My objective was to extract a structured dataset of legislative reports from UC's 2013-14 Legislative Session page, including report dates and titles, and organize them into a clean pandas DataFrame.

Initial Struggles

1. Understanding HTML Structure

My first major hurdle was navigating the complex HTML structure. The webpage had nested divs, tables with specific classes, and inconsistent formatting. I spent hours inspecting the page source, trying to identify the exact elements containing the data I needed.

from bs4 import BeautifulSoup
import requests
import pandas as pd
from pandas import Series, DataFrame

url = 'https://www.ucop.edu/operating-budget/budgets-and-reports/2013-14-legislative-session.html'
result = requests.get(url)
web_content = result.content

# Creating Beautiful Soup object
soup = BeautifulSoup(web_content, 'html.parser')

The Struggle: Initially, I didn't pass the parser argument to BeautifulSoup, which caused deprecation warnings. I also struggled to locate the right div section containing the reports.

2. Targeting the Right Elements

Finding the specific section with reports was tricky. The page had multiple divs, and I needed to target the exact one.

# Finding the right section
summary = soup.find("div", {'class':'list-land', 'id':'content'})

# Extracting all tables from that section
tables = summary.find_all('table')

The Breakthrough: Learning to use both class and id attributes together helped me pinpoint the exact location of my data. This was a game-changer!

3. Extracting Data from Table Rows

The most frustrating part was extracting text from each table cell while maintaining the relationship between dates and report titles.

# Setting up empty data list
data = []

# Getting all table rows
rows = tables[0].findAll('tr')

# Extracting text from each cell
for tr in rows:
    cols = tr.findAll('td')
    for td in cols:
        text = td.find(text=True) 
        data.append(text)

The Problem: This approach created a flat list with all data mixed, including None values and empty strings. I needed a way to pair dates with their corresponding reports in an intelligent manner.

4. Dealing with Special Characters

Unicode characters like \xa0 (non-breaking spaces) appeared in my data, making it messy and hard to read.

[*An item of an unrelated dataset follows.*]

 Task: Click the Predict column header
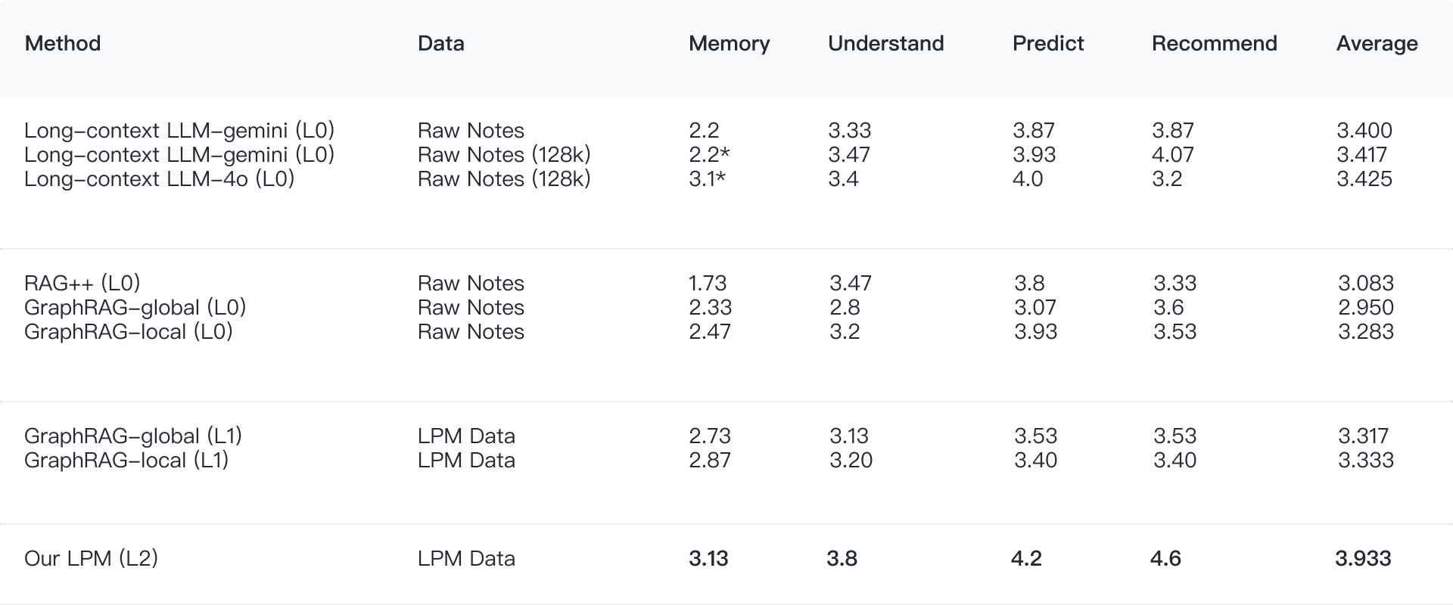tap(1048, 44)
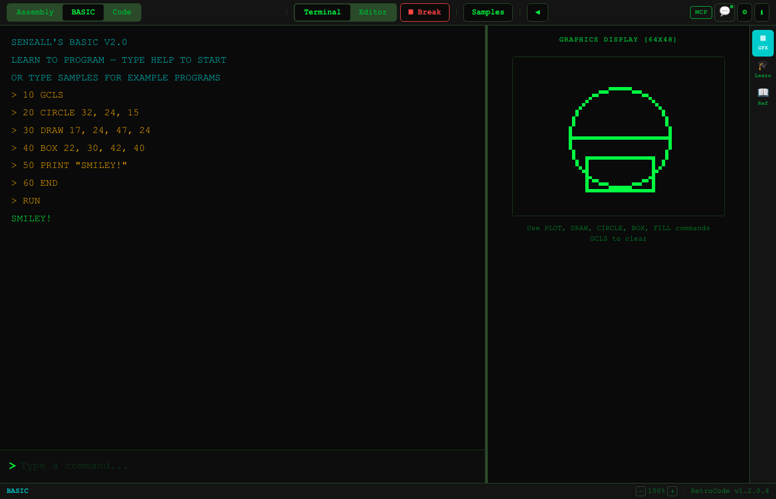Switch the view toggle to Editor
The height and width of the screenshot is (499, 776).
(x=372, y=12)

# The nightmare of special characters
'2014-15\xa0 (EDU 92495) Proposed Capital Outlay Projects (pdf)'

The Solution: Using Python's replace method to clean these characters:

reports.append(item.replace(u'\xa0', u' '))

The Final Solution

After multiple iterations and debugging sessions, here's the working solution I developed:

# Set up empty lists for organized data
reports = []
date = []

# Set index counter
index = 0

for item in data:
    # Only check for 'pdf' when item is a string
    if isinstance(item, str) and 'pdf' in item:
        # Add the corresponding date
        if index > 0:
            date.append(data[index-1])
        else:
            date.append('')

        reports.append(item.replace(u'\xa0', u' '))

    index += 1

# Convert to pandas Series
date = Series(date)
reports = Series(reports)

# Create the final DataFrame
legislative_df = pd.concat([date, reports], axis=1)
legislative_df.columns = ['Date', 'Reports']

The Beautiful Result

        Date                                            Reports
0   08/01/13  2013-14 (EDU 92495) Proposed Capital Outlay Pr...
1   09/01/13  2014-15  (EDU 92495) Proposed Capital Outlay P...
2   11/01/13  Utilization of Classroom and Teaching Laborato...
3   11/01/13  Instruction and Research Space Summary & Analy...
4   11/15/13         Statewide Energy Partnership Program (pdf)
...

Key Lessons Learned

Always specify the parser: Using BeautifulSoup(content, 'html.parser') prevents warnings and ensures consistent behavior.
Inspect before you extract: Spend time understanding the HTML structure before writing extraction code.
Type checking matters: Using isinstance(item, str) prevents errors when encountering None values.
Data cleaning is crucial: Real-world data is messy. Always plan for special characters and inconsistencies.
Iterative development works: My final solution was version 5 or 6. Each iteration taught me something new.

Overcoming the Struggles

The turning point came when I realized I needed to:

Think about data relationships (dates paired with reports)
Filter data intelligently (only items containing 'pdf')
Handle edge cases (None values, special characters)
Use pandas effectively for data organization

My mentor at DataGraflow suggested using a cleaner approach with list comprehensions and better error handling, which I'm now implementing in future projects.

What I Look Forward To

This project opened my eyes to the world of web scraping and data engineering. Moving forward, I'm excited to:

1. Advanced Scraping Techniques

Learning Selenium for dynamic JavaScript-heavy websites
Implementing robust error handling and retry logic
Working with APIs as an alternative to scraping

2. Scaling Up

Scraping multiple pages automatically
Building data pipelines that run on schedules
Implementing data validation and quality checks

3. Database Integration

Storing scraped data in SQL databases
Creating automated ETL processes
Building dashboards to visualize scraped data

4. Legal and Ethical Considerations

Understanding robots.txt and web scraping ethics
Implementing rate limiting to respect server resources
Learning about data privacy and usage rights

5. Performance Optimization

Using multiprocessing for concurrent scraping
Implementing caching mechanisms
Optimizing memory usage for large datasets

Advice for Fellow Interns

If you're starting with web scraping, here's what I wish I knew:

Start small: Don't try to scrape entire websites on day one
Read the documentation: BeautifulSoup and pandas docs are your friends
Debug systematically: Print intermediate results to understand what's happening
Ask for help: Your mentors have been through this before
Celebrate small wins: Getting that first table extracted feels amazing!

Conclusion

This web scraping project at Dataraflow transformed from a daunting task into one of my favorite learning experiences. Every error message taught me something, every bug fixed boosted my confidence, and every successful extraction felt like solving a puzzle.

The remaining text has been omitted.